- Reading passage:

The Bank for International Settlements warned Sunday that the artificial intelligence investment boom, backed by more than $1 trillion in hyperscaler spending and rising leverage, risks triggering a stock-market slump that could cascade through the broader economy.
"A reversal of AI optimism could likewise have major financial consequences, given AI firms' rising leverage and growing footprint in credit markets," the BIS said in its annual economic report published Sunday.
The five largest hyperscalers are set to spend more than $1 trillion on AI-related capital expenditures from 2025 through 2026, with commitments outpacing earnings, the Basel-based institution said. US inflation rose to a three-year high of 4.2 percent in May, according to TradingEconomics, compounding the risk. If central banks tighten policy to contain price pressures, that could precipitate a "sharp pullback in asset prices after a prolonged period of exuberant risk-taking," the BIS said, potentially triggering "disruptive macro-financial feedback loops."
The warning comes as equity valuations for AI-focused firms have reached levels the BIS described as "elevated," drawing comparisons to the dot-com bubble of the late 1990s and the electrification exuberance of the late 1920s. "Should inflation rise significantly or AI-led investment turn to a bust, the macroeconomic consequences could be amplified by existing financial vulnerabilities," the report said.
The BIS's caution extends beyond equity markets. The AI buildout has created what analysts describe as circular financing structures, where startups raise capital from the same hyperscalers that buy their services, creating a self-referential loop that could unwind rapidly if sentiment shifts.

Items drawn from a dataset
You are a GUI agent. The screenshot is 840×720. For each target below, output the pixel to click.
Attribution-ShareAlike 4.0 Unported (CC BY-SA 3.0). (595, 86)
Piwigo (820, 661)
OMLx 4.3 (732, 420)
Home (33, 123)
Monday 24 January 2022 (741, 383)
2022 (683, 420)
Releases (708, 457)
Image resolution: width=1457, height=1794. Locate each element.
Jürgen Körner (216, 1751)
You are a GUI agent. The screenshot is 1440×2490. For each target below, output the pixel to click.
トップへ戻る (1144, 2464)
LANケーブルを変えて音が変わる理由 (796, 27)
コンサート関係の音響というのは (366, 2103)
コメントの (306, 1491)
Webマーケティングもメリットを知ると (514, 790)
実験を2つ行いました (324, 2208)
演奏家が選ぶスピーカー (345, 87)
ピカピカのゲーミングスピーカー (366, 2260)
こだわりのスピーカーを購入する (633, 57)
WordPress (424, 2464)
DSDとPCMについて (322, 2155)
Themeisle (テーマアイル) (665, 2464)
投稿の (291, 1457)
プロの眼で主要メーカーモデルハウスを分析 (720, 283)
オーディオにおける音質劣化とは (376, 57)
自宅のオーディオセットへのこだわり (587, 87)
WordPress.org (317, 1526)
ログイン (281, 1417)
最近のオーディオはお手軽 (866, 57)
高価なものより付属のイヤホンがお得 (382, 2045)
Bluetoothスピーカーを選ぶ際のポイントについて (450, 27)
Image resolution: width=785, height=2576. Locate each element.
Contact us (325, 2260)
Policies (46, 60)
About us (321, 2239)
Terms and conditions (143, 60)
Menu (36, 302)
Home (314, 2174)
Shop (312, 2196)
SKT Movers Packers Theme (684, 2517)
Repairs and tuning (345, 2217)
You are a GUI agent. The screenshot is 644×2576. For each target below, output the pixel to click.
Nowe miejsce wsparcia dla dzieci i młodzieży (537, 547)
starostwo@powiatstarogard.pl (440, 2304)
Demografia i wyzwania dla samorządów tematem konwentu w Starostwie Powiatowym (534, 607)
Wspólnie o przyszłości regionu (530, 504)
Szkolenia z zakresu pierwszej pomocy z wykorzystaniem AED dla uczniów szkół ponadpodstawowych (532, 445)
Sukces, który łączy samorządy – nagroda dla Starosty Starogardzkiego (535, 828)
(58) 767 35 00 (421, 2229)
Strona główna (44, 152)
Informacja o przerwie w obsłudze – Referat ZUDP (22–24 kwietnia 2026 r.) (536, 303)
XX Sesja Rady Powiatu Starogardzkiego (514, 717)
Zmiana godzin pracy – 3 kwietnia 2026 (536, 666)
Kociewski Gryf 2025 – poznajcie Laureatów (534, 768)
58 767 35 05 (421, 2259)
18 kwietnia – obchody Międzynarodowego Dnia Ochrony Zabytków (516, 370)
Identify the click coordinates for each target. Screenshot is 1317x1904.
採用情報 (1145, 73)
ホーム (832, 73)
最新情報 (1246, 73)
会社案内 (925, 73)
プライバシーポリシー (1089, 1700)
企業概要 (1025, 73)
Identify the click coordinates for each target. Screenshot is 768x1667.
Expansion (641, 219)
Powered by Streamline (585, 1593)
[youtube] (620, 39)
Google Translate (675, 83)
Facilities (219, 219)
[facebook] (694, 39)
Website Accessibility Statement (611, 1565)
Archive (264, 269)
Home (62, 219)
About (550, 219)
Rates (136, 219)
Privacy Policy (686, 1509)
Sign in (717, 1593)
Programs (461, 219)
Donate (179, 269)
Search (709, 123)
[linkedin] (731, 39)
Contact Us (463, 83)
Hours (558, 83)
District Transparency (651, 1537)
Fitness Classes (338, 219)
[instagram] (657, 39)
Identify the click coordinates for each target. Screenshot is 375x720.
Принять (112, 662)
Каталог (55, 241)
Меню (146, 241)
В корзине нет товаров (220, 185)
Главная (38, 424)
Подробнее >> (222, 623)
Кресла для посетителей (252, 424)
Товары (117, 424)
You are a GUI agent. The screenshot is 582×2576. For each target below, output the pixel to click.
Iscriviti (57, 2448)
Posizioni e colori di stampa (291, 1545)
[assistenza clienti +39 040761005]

- Task prompt: Can you carry on the news article about the BIS warning on the AI investment boom, picking up after its final paragraph?

- Response:
Nick Ruck, director of LVRG Research, said the BIS was right to flag the AI investment surge as a potential flashpoint for systemic risk, "as financing has relied on enormous debt and highly leveraged nonbank structures that can rapidly unwind and amplify this cycle into a crisis."
"The current macroeconomic environment is already fragile from being stretched by inflation, record national debt, and disrupted commodity markets, so a bust of the AI capital stack could send shockwaves through an already strained global economy," Ruck said.
Chipflation compounds the risk
The AI industry may also become a victim of its own success. Surging semiconductor and memory chip prices — a phenomenon Morgan Stanley analysts have termed "chipflation" — are driving up costs for devices from smartphones to laptops. Apple said Thursday it would raise prices on a wide array of products by 18 percent to nearly 33 percent due to soaring memory and storage chip costs. BlackRock reported in March that surging semiconductor prices were "posing upside risks to global goods inflation."
The BIS also warned about stablecoins in its report, arguing they risk fragmenting the global monetary system and could weaken sovereign monetary control, particularly in emerging economies where dollar-pegged tokens accelerate dollarization.
The global economy displayed "surprising resilience" in 2025 despite successive shocks, partly driven by AI investments, the BIS said. However, "perils have grown" in 2026, with concerns over persistent inflation, financial vulnerabilities and weakening fiscal positions adding to the risks.
This article is for informational purposes only and does not constitute investment advice.